◆ Task to carry out ◆
What lines in the entries hold the string "agent"? List them.

Start of Source data

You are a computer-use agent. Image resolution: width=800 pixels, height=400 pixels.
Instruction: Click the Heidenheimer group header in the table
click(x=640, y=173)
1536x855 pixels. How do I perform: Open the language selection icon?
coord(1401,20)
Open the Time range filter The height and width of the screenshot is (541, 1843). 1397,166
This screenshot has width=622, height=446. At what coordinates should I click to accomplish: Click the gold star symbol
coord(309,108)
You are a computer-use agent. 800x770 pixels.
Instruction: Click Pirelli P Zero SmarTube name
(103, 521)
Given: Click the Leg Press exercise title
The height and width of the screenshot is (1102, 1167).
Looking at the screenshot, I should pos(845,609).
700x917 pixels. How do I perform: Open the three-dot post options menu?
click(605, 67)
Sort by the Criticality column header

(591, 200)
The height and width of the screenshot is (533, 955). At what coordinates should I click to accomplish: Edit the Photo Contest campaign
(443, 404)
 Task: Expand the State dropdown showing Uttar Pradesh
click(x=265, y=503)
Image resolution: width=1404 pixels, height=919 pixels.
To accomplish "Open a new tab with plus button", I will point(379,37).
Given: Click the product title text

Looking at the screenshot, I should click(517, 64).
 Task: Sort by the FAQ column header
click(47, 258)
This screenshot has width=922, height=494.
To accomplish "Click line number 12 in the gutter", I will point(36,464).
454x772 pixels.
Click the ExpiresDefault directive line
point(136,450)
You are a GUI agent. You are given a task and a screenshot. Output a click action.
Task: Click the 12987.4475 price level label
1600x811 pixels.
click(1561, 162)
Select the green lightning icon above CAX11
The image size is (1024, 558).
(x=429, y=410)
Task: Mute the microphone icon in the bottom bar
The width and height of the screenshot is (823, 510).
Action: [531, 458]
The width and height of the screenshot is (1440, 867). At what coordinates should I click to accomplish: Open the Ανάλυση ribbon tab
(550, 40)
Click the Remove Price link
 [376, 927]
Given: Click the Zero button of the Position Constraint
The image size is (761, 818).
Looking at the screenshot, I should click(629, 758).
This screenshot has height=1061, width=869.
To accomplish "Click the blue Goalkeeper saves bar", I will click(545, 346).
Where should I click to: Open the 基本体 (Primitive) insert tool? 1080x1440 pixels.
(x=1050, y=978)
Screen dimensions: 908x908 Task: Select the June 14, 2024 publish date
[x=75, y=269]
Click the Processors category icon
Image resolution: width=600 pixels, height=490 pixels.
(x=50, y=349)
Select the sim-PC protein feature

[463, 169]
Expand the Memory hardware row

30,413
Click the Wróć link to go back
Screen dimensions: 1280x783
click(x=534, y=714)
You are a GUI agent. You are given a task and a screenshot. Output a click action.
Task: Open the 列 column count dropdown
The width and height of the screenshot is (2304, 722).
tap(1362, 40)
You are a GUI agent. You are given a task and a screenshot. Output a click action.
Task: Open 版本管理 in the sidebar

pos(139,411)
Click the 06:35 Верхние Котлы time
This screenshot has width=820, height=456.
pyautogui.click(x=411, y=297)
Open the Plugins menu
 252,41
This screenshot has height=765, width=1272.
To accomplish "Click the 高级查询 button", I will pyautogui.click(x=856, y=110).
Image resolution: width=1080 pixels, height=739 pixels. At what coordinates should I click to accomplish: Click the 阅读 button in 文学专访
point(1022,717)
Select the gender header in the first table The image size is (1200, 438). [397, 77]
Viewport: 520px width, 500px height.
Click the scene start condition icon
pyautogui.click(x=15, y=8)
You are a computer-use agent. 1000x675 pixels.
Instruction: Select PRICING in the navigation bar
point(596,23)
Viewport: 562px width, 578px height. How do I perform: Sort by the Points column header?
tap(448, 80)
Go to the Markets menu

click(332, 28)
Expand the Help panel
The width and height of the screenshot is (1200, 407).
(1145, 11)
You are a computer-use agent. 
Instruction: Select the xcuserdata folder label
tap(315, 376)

End of Source data

◆ Written answer ◆
You are a computer-use agent. Image resolution: width=800 pixels, height=400 pixels.
You are a computer-use agent. 800x770 pixels.
You are a GUI agent. You are given a task and a screenshot. Output a click action.
You are a GUI agent. You are given a task and a screenshot. Output a click action.
You are a GUI agent. You are given a task and a screenshot. Output a click action.
You are a computer-use agent. 1000x675 pixels.
You are a computer-use agent. 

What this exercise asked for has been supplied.